Exercise prompt:
Please set out the lines between the one holding "Identify the location" and the one holding "center [386, 88].", inclusive, as a numbered list, leaving out any blank lines.

Dataset extract:
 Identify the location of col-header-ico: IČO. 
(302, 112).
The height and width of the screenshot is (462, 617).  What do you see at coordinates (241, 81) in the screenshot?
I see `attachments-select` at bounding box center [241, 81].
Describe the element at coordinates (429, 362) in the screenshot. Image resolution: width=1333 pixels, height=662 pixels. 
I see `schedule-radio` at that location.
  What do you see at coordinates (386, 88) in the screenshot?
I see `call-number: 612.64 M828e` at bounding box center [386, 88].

==

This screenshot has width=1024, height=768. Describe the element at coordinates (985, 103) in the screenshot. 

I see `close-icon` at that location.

Answer space:
1.  Identify the location of col-header-ico: IČO. 
2. (302, 112).
3. The height and width of the screenshot is (462, 617).  What do you see at coordinates (241, 81) in the screenshot?
4. I see `attachments-select` at bounding box center [241, 81].
5. Describe the element at coordinates (429, 362) in the screenshot. Image resolution: width=1333 pixels, height=662 pixels. 
6. I see `schedule-radio` at that location.
7.   What do you see at coordinates (386, 88) in the screenshot?
8. I see `call-number: 612.64 M828e` at bounding box center [386, 88].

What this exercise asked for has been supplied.